We have studied the optical line shape of the intense π–π* ‘‘Soret’’ transition of ferrocytochrome‐c as a function of temperature. Use of the linear electron–nuclear coupling strengths found from the transform analysis of the resonance Raman excitation profiles allows us to simulate the measured line shape changes using a multimode time correlator model that is exact at all temperatures. Four major sources of line broadening are considered: (1) Multimode broadening due to the observed Raman (Franck–Condon) active modes; (2) broadening due to a low frequency Franck–Condon active bath that is not observed directly in the resonance Raman spectrum; (3) inhomogeneous broadening, σ, modeled as a Gaussian distribution of 0–0 transition frequencies; (4) homogeneous broadening, Γ, due to exponential population decay of the excited electronic state.

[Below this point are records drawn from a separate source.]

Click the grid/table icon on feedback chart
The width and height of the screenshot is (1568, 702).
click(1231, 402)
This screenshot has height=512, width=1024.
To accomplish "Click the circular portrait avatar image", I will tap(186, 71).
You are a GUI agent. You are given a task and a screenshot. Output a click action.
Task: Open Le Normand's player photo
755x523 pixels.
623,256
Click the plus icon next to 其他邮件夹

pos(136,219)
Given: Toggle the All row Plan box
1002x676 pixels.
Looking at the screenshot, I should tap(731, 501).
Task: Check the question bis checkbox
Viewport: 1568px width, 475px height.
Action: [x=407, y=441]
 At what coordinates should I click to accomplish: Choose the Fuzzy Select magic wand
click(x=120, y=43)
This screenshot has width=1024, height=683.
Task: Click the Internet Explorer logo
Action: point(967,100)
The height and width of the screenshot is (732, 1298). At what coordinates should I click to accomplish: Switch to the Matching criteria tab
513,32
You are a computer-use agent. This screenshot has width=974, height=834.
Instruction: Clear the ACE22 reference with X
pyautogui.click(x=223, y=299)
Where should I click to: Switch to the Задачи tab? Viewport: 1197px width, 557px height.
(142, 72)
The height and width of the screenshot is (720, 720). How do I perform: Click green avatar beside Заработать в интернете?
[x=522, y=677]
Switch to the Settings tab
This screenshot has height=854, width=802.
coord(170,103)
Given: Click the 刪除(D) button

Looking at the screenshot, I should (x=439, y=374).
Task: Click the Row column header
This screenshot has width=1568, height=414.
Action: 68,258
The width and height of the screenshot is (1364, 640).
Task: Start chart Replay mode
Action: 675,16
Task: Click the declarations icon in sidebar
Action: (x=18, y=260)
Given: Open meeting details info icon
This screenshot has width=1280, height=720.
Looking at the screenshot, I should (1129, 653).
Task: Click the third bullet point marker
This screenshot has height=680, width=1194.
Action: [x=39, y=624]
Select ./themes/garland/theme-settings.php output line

We find conclusive evidence that mechanism (2) is not important in determining the Soret band line shape and that mechanism (3) is constrained to an upper limit of σ_max=200 cm⁻¹. The results giving the best fits over the entire temperature range yield σ=100 cm⁻¹, Γ=370 cm⁻¹ and show that the thermal properties of the line shape are well described by the observed low frequency Raman modes. The resulting large value of Γ corresponds to ultrafast population decay times (10–20 fs) that are difficult to measure directly. As a result, we have expanded upon a light scattering sum rule that allows direct determination of Γ even in the presence of inhomogeneous broadening. Recent tests of this independent approach are also discussed. Finally, the analysis uncovers strong evidence for a set of weak temperature dependent transitions underlying the Soret band. These transitions are quantified via fitting to Gaussian line shapes and their temperature dependence is explicitly presented.